This failure is rooted in the paradoxical nature of being a “thought leader” on a public platform. Few people have their every move covered to the extent that Musk does, and it’s tempting to think that he is setting the agenda. Musk surely believes this about himself, at least part of the time. His real skill, however, is not in generating ideas and selling them to the masses — it’s in jumping on already-growing trends and giving them a little (or not-so-little) shove in order to make himself the face of them.

Consider his takeover of Twitter. A badly-run and barely profitable company proved itself incapable of managing the highest-profile public forum in the world, creating chronic dissatisfaction among its users. For Musk, it was fairly easy to leverage his public persona to give a face to that dissatisfaction and to hold out the possibility of a solution. Vague gestures at “free speech” — since revealed to be absolute nonsense — were enough to attract the lumpen Right, even as the progressive Left was already losing its investment in Twitter’s future as online discourse fractured into hermetic subcultures that preferred not to even be aware of one another. And the thin blue-check line of verified users, consisting of many media elites and celebrities, remained sufficiently invested in Twitter to stick around after Musk’s purchase and the imbroglios began.

But as Musk quickly discovered, serving as a figurehead for inchoate popular anger is one thing, and governing a platform is quite another. When Musk banned a number of journalists covering him who had supposedly “doxxed my exact location in real-time”, the hypocrisy over the self-proclaimed “free speech absolutist” was certainly rich, but equally mystifying was some of those journalists continuing to use the platform after being unbanned, undermining their own outrage. No one came out well in the conflict, and Musk ultimately discovered that he had a lot less power than he thought — and that it wasn’t going to be easy to improve on the performance of Twitter’s inept old management. And his fans, though numerous, weren’t numerous or obedient enough to power his new vision of Twitter, as he learned when he put the matter to a poll.

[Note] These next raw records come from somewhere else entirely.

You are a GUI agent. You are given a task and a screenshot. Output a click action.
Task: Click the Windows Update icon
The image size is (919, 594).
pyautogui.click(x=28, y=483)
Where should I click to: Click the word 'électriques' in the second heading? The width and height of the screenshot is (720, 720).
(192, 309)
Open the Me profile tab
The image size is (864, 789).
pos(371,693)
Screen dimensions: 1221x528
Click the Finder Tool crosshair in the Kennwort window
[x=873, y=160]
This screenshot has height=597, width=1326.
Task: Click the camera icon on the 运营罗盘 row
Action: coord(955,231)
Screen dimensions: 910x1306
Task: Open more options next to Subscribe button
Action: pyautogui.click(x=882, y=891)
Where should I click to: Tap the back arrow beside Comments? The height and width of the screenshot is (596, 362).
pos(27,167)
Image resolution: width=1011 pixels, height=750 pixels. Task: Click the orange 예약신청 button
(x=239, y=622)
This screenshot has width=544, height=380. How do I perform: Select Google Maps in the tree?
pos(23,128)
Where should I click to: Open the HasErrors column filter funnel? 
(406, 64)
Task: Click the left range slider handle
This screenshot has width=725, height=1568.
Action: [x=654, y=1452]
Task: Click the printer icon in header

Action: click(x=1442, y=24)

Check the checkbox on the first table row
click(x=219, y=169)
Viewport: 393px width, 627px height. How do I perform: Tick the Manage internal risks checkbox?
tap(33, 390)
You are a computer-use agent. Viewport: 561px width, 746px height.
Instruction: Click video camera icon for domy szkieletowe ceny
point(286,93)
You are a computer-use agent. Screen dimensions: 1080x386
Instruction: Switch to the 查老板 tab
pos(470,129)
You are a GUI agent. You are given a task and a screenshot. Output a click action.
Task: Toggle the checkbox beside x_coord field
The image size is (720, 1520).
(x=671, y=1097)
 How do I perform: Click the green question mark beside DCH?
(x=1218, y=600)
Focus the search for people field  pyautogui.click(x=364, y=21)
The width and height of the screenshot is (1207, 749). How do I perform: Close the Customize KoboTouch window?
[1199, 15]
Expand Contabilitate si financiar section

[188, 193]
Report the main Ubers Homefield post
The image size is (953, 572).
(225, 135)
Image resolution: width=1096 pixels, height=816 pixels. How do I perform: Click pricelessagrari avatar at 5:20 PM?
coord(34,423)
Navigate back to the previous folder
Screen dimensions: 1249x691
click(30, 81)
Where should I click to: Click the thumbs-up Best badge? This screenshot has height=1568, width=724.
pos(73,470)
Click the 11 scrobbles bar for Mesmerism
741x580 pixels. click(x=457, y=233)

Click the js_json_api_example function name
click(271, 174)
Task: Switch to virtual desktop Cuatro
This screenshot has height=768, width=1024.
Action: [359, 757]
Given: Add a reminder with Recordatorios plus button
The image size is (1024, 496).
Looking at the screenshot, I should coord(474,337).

Musk is, as I have suggested, a trickster, but most tricksters would realise they’re not in the business of administering the world’s largest public forum. Musk’s failure to do so betrays, ultimately, his failure to see that the power he wanted to grab wasn’t actually there. He seized control from Twitter’s board and management by purchasing the company. He seized control from its employees by firing many of them and bullying those who remained. He seized control from the media elite that annoyed him by demeaning them, trying to charge them subscription fees for verification, and banning them. And yet none of those moves actually gave him control of anything. He couldn’t seize Twitter itself, that weird cyborg monster of hundreds of millions of people connected in real time via unpredictable and unreliable algorithms. Running Twitter is not like running Tesla. It is closer to running an economy, where self-organisation is not just one possibility but the only possibility.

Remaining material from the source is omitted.